ОТРЫВОК ИЗ ТЕКСТА

⁂

Я не буду останавливаться на тех свойствах его характера и ума, которыми он уступал своему врагу и которые могут служить материалом для размышления историку. Я указываю только на те черты, которыми он, будучи сопоставлен со Сталиным, проигрывал под углом зрения метаистории в качестве кандидата в абсолютные тираны.
Проигрывала, под этим углом зрения (как, впрочем, и под всеми остальными углами), и его идеологическая концепция. Она была лишена именно той стороны, которой сильна была Доктрина: интернациональности. Мечта о владычестве 70-миллионного немецкого народа над двумя с лишним миллиардами земного шара действительно могла бы назваться бредовой. И если бы вторая мировая война окончилась, каким-нибудь чудом, победой Германии, концепцию пришлось бы в корне пересмотреть, расширив базу «нации» по крайней мере до границ европейской «расы господ». Но и тогда эта концепция, по самой своей природе, должна была бы стать объектом ненависти и отвращения для подавляющего большинства народов нашей планеты. Задача же Урпарпа заключается как раз в обратном: в кристаллизации такого учения, которое, тая в себе ядро будущей всемирной тирании, на первых порах казалось бы привлекательным для большинства.

⁂

ДАННЫЕ ДЛЯ ЗАДАНИЯ
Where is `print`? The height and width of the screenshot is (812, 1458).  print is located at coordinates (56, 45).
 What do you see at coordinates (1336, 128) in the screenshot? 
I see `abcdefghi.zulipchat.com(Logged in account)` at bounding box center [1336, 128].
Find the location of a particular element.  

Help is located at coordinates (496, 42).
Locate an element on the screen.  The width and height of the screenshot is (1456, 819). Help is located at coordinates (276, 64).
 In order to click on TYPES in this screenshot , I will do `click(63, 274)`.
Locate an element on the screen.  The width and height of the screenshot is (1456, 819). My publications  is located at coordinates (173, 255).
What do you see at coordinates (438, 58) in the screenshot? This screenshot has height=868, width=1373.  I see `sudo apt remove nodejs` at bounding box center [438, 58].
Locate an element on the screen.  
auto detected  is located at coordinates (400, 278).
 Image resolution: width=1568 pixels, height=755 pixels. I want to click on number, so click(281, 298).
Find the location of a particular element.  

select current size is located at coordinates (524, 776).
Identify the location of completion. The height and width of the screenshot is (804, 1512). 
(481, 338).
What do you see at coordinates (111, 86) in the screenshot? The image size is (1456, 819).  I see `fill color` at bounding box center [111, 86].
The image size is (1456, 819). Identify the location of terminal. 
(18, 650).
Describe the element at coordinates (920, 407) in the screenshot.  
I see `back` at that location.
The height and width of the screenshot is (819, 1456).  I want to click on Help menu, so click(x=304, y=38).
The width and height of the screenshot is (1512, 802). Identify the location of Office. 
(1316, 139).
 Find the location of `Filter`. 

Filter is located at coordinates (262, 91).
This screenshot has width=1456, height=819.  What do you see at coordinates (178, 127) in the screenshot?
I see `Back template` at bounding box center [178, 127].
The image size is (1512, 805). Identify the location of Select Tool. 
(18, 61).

⁂

ЗАДАНИЕ 1
Процитируйте весь отрывок слово в слово.
ЗАДАНИЕ 2
Пожалуйста, выведите без изменений только ту часть записей, что открывается строкой с «coordinates (276, 64).» и закрывается строкой с «Filter is located at coordinates (262, 91).», включая обе эти строки.

ПРАВИЛЬНЫЙ ОТВЕТ 1
Я не буду останавливаться на тех свойствах его характера и ума, которыми он уступал своему врагу и которые могут служить материалом для размышления историку. Я указываю только на те черты, которыми он, будучи сопоставлен со Сталиным, проигрывал под углом зрения метаистории в качестве кандидата в абсолютные тираны.
Проигрывала, под этим углом зрения (как, впрочем, и под всеми остальными углами), и его идеологическая концепция. Она была лишена именно той стороны, которой сильна была Доктрина: интернациональности. Мечта о владычестве 70-миллионного немецкого народа над двумя с лишним миллиардами земного шара действительно могла бы назваться бредовой. И если бы вторая мировая война окончилась, каким-нибудь чудом, победой Германии, концепцию пришлось бы в корне пересмотреть, расширив базу «нации» по крайней мере до границ европейской «расы господ». Но и тогда эта концепция, по самой своей природе, должна была бы стать объектом ненависти и отвращения для подавляющего большинства народов нашей планеты. Задача же Урпарпа заключается как раз в обратном: в кристаллизации такого учения, которое, тая в себе ядро будущей всемирной тирании, на первых порах казалось бы привлекательным для большинства.

ПРАВИЛЬНЫЙ ОТВЕТ 2
Locate an element on the screen.  The width and height of the screenshot is (1456, 819). Help is located at coordinates (276, 64).
 In order to click on TYPES in this screenshot , I will do `click(63, 274)`.
Locate an element on the screen.  The width and height of the screenshot is (1456, 819). My publications  is located at coordinates (173, 255).
What do you see at coordinates (438, 58) in the screenshot? This screenshot has height=868, width=1373.  I see `sudo apt remove nodejs` at bounding box center [438, 58].
Locate an element on the screen.  
auto detected  is located at coordinates (400, 278).
 Image resolution: width=1568 pixels, height=755 pixels. I want to click on number, so click(281, 298).
Find the location of a particular element.  

select current size is located at coordinates (524, 776).
Identify the location of completion. The height and width of the screenshot is (804, 1512). 
(481, 338).
What do you see at coordinates (111, 86) in the screenshot? The image size is (1456, 819).  I see `fill color` at bounding box center [111, 86].
The image size is (1456, 819). Identify the location of terminal. 
(18, 650).
Describe the element at coordinates (920, 407) in the screenshot.  
I see `back` at that location.
The height and width of the screenshot is (819, 1456).  I want to click on Help menu, so click(x=304, y=38).
The width and height of the screenshot is (1512, 802). Identify the location of Office. 
(1316, 139).
 Find the location of `Filter`. 

Filter is located at coordinates (262, 91).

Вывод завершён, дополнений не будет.